TASK MATERIAL:
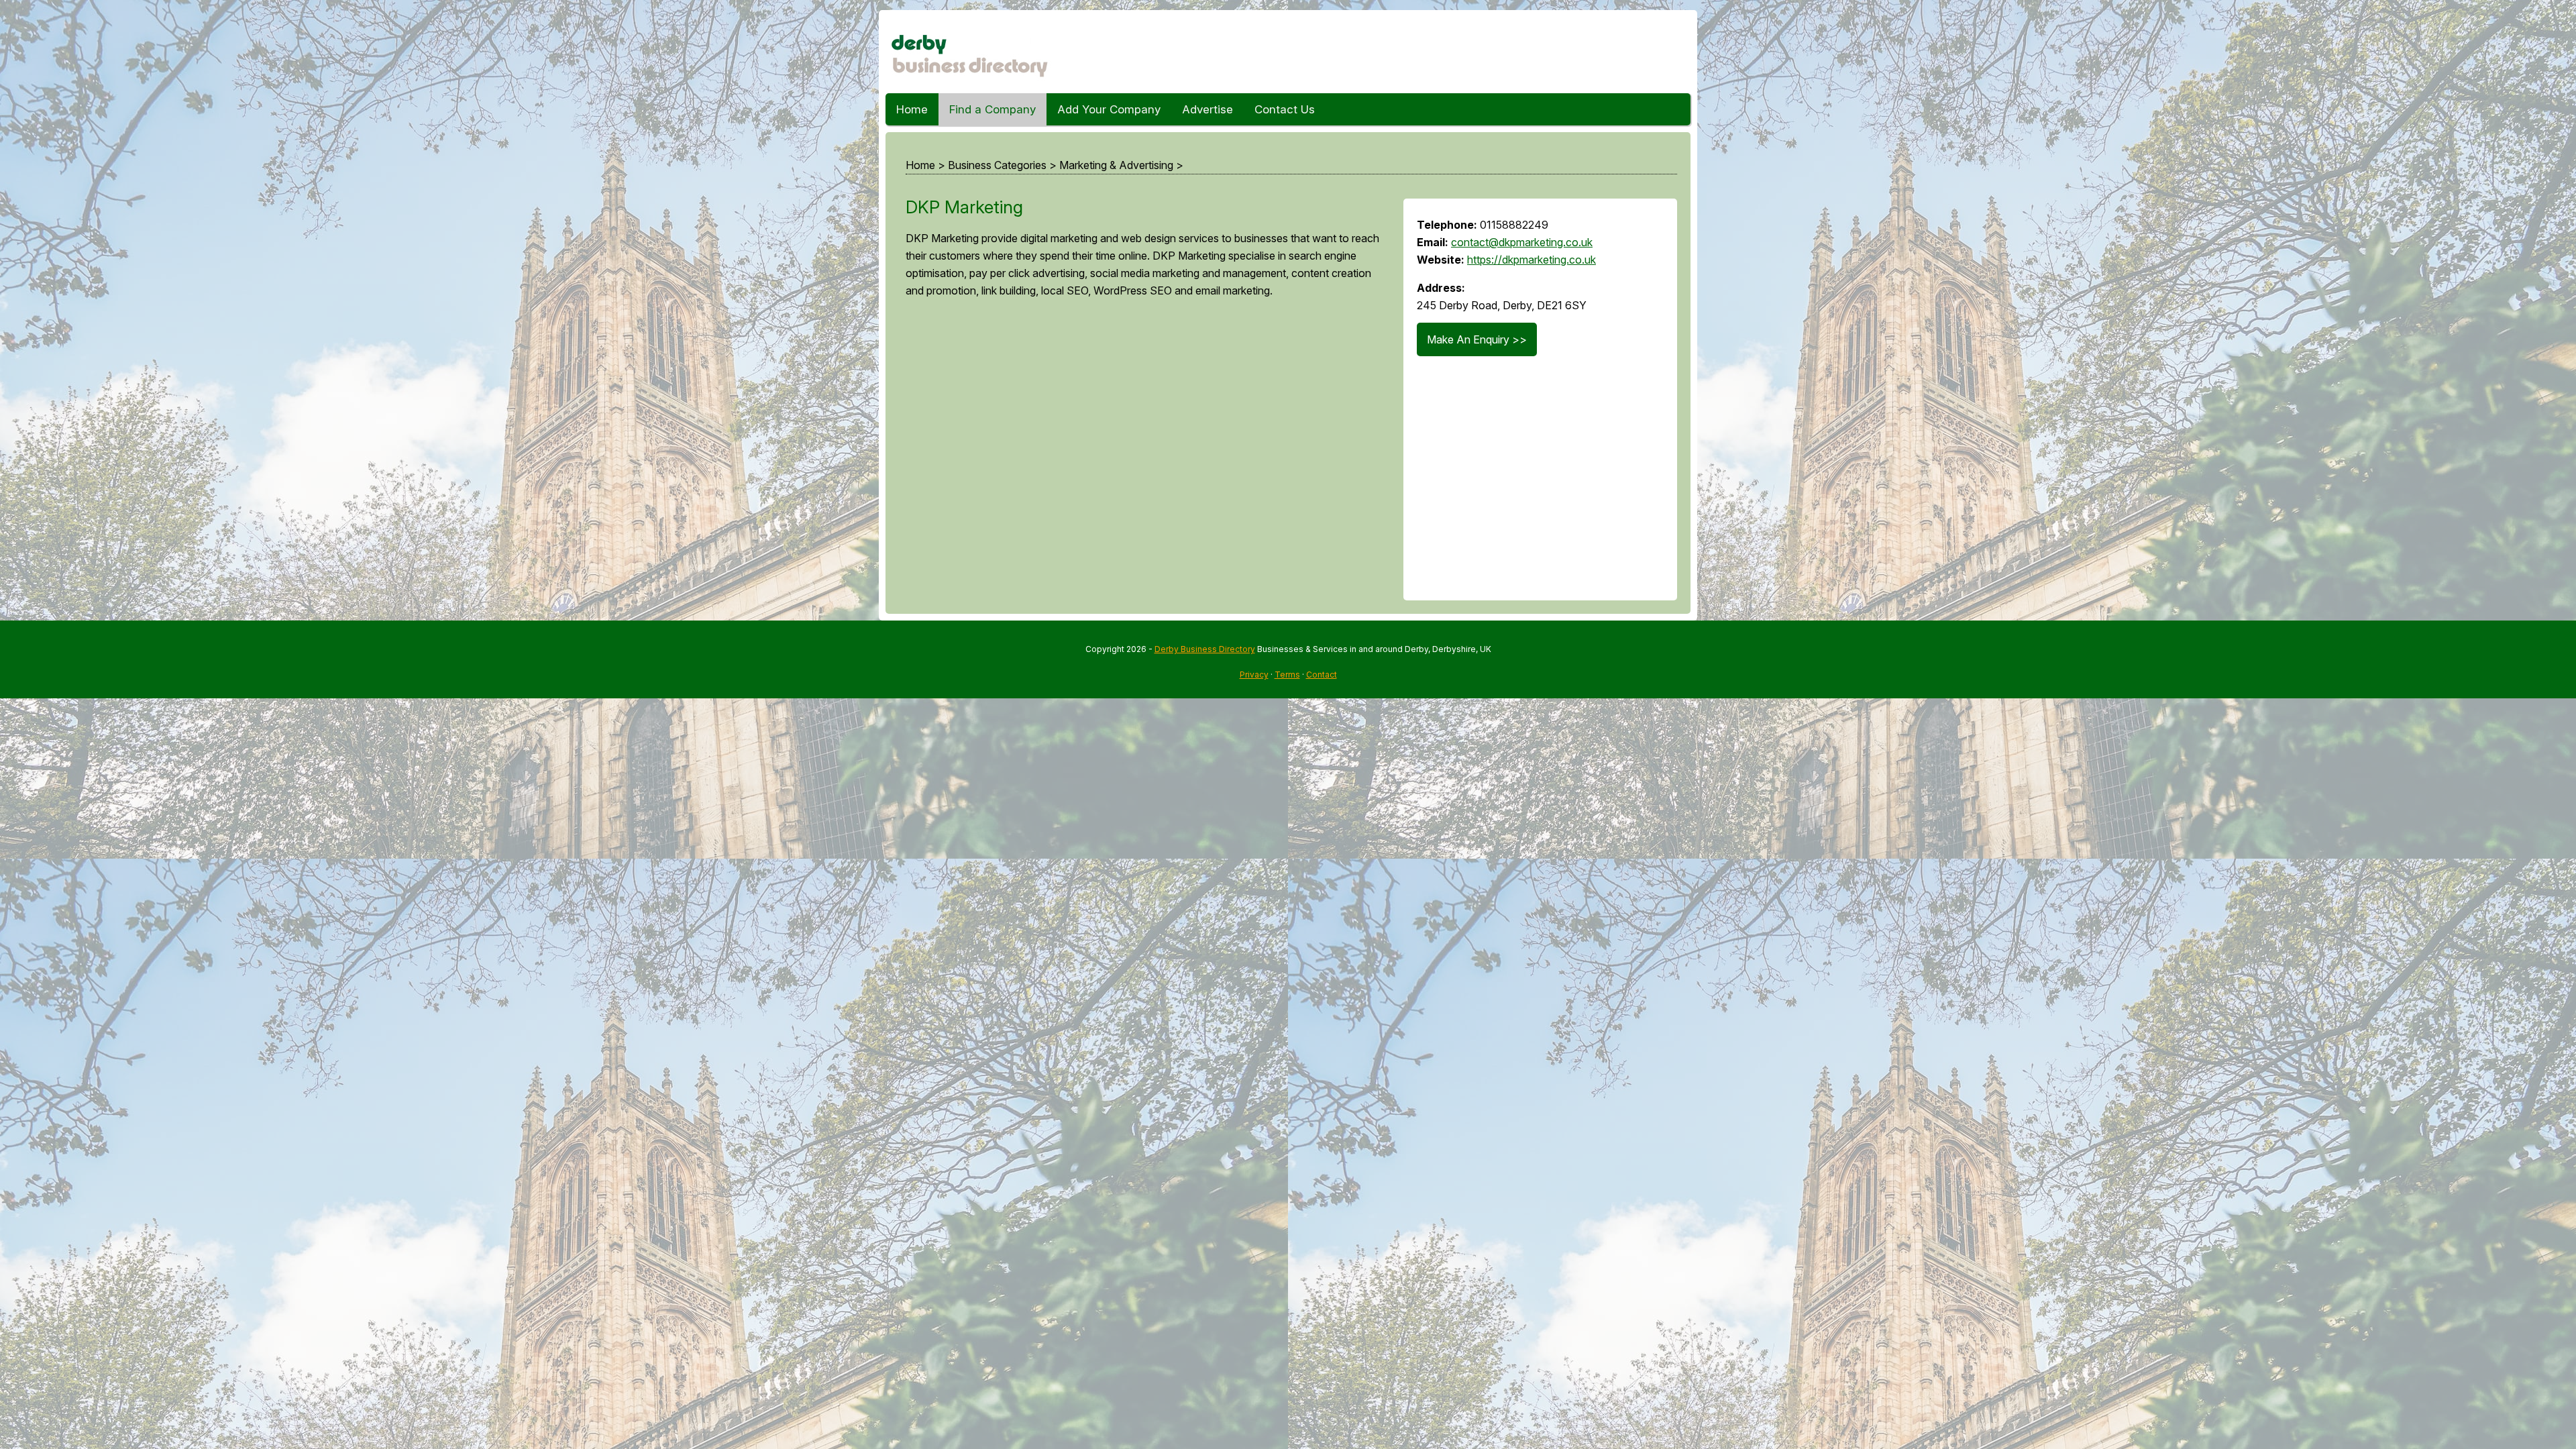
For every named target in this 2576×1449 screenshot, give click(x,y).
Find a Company (992, 109)
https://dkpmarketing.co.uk (1531, 259)
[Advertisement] (1141, 455)
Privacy (1254, 674)
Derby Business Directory (1205, 649)
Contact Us (1284, 109)
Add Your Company (1109, 109)
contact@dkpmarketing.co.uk (1522, 242)
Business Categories (997, 165)
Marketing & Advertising (1116, 165)
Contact (1321, 674)
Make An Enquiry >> (1477, 339)
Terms (1287, 674)
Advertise (1207, 109)
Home (912, 109)
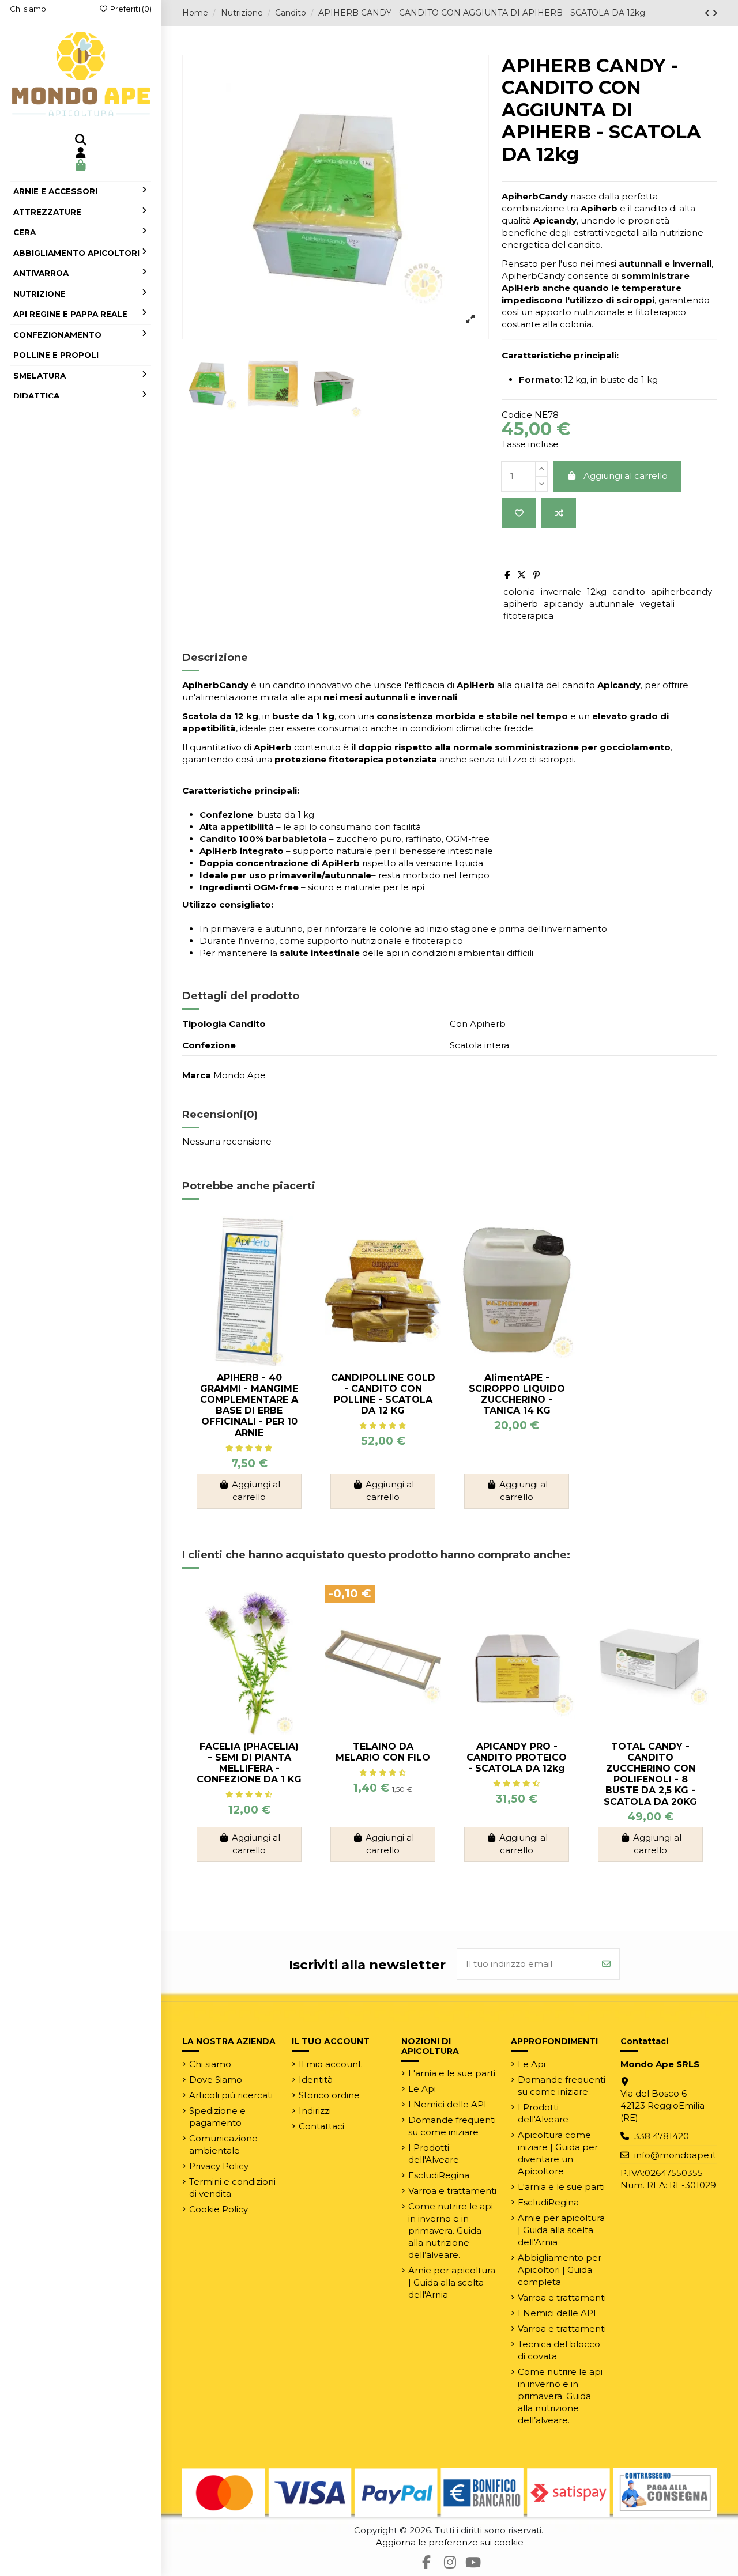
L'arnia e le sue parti (451, 2073)
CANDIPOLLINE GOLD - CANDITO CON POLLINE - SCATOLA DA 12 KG (383, 1394)
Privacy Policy (218, 2165)
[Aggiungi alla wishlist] (519, 513)
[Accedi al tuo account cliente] (80, 153)
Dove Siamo (215, 2079)
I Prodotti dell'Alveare (433, 2153)
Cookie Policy (218, 2209)
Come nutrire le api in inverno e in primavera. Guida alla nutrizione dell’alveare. (450, 2230)
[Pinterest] (536, 574)
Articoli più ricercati (231, 2095)
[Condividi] (507, 574)
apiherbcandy (681, 591)
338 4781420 (661, 2136)
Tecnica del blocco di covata (559, 2350)
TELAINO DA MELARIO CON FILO (383, 1752)
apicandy (563, 603)
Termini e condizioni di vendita (232, 2187)
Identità (316, 2079)
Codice (517, 414)
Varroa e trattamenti (452, 2190)
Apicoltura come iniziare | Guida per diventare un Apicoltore (558, 2153)
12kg (597, 591)
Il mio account (330, 2063)
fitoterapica (528, 615)
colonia (519, 591)
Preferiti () (130, 8)
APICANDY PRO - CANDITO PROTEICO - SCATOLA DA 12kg (516, 1757)
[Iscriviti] (606, 1964)
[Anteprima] (297, 1275)
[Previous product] (708, 12)
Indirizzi (315, 2110)
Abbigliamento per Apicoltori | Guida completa (559, 2269)
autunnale (611, 603)
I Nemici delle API (447, 2104)
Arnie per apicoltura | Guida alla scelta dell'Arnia (451, 2282)
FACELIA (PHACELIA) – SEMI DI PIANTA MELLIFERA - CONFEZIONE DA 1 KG (249, 1763)
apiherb (520, 603)
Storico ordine (329, 2095)
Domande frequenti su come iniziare (452, 2125)
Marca (196, 1075)
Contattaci (321, 2126)
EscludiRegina (438, 2175)
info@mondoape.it (675, 2155)
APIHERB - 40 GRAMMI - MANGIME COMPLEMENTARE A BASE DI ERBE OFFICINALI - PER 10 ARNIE (249, 1405)
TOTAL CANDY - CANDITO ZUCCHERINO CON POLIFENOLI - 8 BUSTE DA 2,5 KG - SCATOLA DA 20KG (650, 1774)
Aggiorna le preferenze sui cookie (450, 2542)
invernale (561, 591)
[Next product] (714, 12)
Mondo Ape (239, 1075)
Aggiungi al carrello (625, 475)
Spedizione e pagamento (217, 2116)
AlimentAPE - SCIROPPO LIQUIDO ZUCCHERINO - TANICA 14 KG (517, 1394)
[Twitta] (521, 574)
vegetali (657, 603)
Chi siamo (28, 8)
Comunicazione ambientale (223, 2144)
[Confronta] (558, 513)
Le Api (422, 2088)
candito (628, 591)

EXERCISE AIM: Copy exactly. The range runs from the line containing "Storico ordine (329, 2095)" through the last line of the data.

YOUR SOLUTION:
Storico ordine (329, 2095)
Domande frequenti su come iniziare (452, 2125)
Marca (196, 1075)
Contattaci (321, 2126)
EscludiRegina (438, 2175)
info@mondoape.it (675, 2155)
APIHERB - 40 GRAMMI - MANGIME COMPLEMENTARE A BASE DI ERBE OFFICINALI - PER 10 ARNIE (249, 1405)
TOTAL CANDY - CANDITO ZUCCHERINO CON POLIFENOLI - 8 BUSTE DA 2,5 KG - SCATOLA DA 20KG (650, 1774)
Aggiorna le preferenze sui cookie (450, 2542)
invernale (561, 591)
[Next product] (714, 12)
Mondo Ape (239, 1075)
Aggiungi al carrello (625, 475)
Spedizione e pagamento (217, 2116)
AlimentAPE - SCIROPPO LIQUIDO ZUCCHERINO - TANICA 14 KG (517, 1394)
[Twitta] (521, 574)
vegetali (657, 603)
Chi siamo (28, 8)
Comunicazione ambientale (223, 2144)
[Confronta] (558, 513)
Le Api (422, 2088)
candito (628, 591)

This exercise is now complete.